For high-risk or moderately high-risk patients, the report advises that the intensity of LDL-lowering drug therapy be sufficient to achieve at least a 30%-40% reduction in LDL levels. This can be accomplished by taking statins or by combining lower doses of statins with other drugs (e.g., bile acid resins, nicotinic acid, or ezetimibe) or with food products containing plant stanol/sterols.
• Lower/moderate risk. The update did not revise recommendations for lower-risk people: those with moderate risk (two or more risk factors plus a less than 10% risk of a heart attack in 10 years) or those with 0 or 1 risk factor. According to the report, the absolute benefits for people at the lower levels of risk are less clear cut, and the recent clinical trials do not suggest a modification of treatment goals and cut points.
Some health care providers have criticized the use of the term "therapeutic option," saying it is too vague. The term is used because the treatment is driven by clinical judgment, McKenney says. "What is a very high risk as opposed to just a high-risk patient? It’s in the eyes of the beholder. That’s where we think clinical judgment needs to be played.

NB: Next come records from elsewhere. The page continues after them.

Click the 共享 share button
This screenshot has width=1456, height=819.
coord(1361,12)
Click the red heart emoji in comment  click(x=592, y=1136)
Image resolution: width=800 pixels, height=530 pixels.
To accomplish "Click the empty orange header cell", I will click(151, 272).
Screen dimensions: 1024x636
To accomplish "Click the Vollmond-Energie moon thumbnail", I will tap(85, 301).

"It needs to be a decision made by the clinician who is trying to put together the risk level of that patient and the appropriate goal given that patient’s risk level," he says. "My answers may be different from the next person."
Millions more should be treated
The change in the update may seem small, but it affects the treatment of millions of people. "In the original estimate that ATP III published a couple of years ago, we assumed that none of the high-risk patients with LDLs less than 100 would be treated," McKenney says. "We assumed that only half of those with untreated levels between 100 and 129 — borderline range — would be treated. Those are the only new pockets of patients who have been brought in."

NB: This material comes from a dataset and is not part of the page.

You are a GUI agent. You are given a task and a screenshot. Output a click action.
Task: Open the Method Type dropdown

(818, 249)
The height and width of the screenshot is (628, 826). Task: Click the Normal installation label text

Those new pockets of people, however, add 8 million patients to the potential drug treatment category, he says. "You go from 36 million to about 44 million. It shows how what seems to be a fairly small change actually does produce a lot of people who are potential candidates for drug therapy."

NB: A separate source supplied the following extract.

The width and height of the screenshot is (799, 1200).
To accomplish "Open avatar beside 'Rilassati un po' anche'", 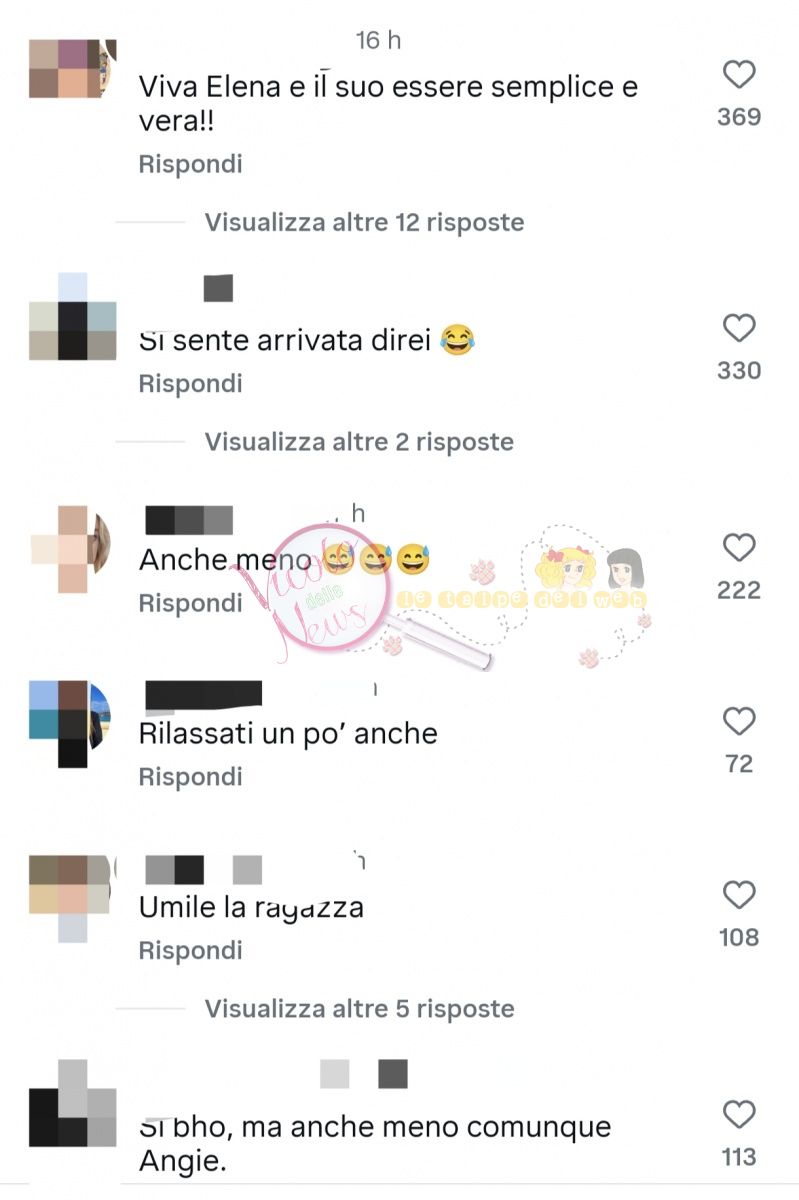I will tap(72, 723).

Bringing these patients to the new recommended LDL levels may be enormously difficult, McKenney adds. "No one thinks this is going to be easy. Nor is it going to be possible in all patients."
For example, a physician treating a patient with familial hypercholesterolemia, who has the average LDL at the beginning of treatment of 200 or 250, may not be able to reduce the level to 70. "I think it may be humanly impossible to add enough drugs on to get there. After you get to about four drugs, I can’t think of anything else to add.
"We understand this is not going to be possible for everyone, but the message is there. If patients are very high risk, they deserve the most aggressive treatment that you can give them because their chance of having a [heart attack] in the next 10 years is more than 25%. They will benefit if you can come close to the 70, even it you don’t get to it."
Health care providers must do the best they can, McKenney says. "You try to bring the patient down as close to the range that you can and know that you are helping that patient with every percent lowering that you can achieve."
Hospital pharmacists need to develop programs so that patients can be discharged on the most appropriate and the most aggressive treatment, he concludes. "We all know that patients who leave the hospital after their revascularization procedure or after their stroke or even after their hospitalization for diabetes with lipid-lowering therapy are much more likely to stay on that treatment and much more likely to get to goal."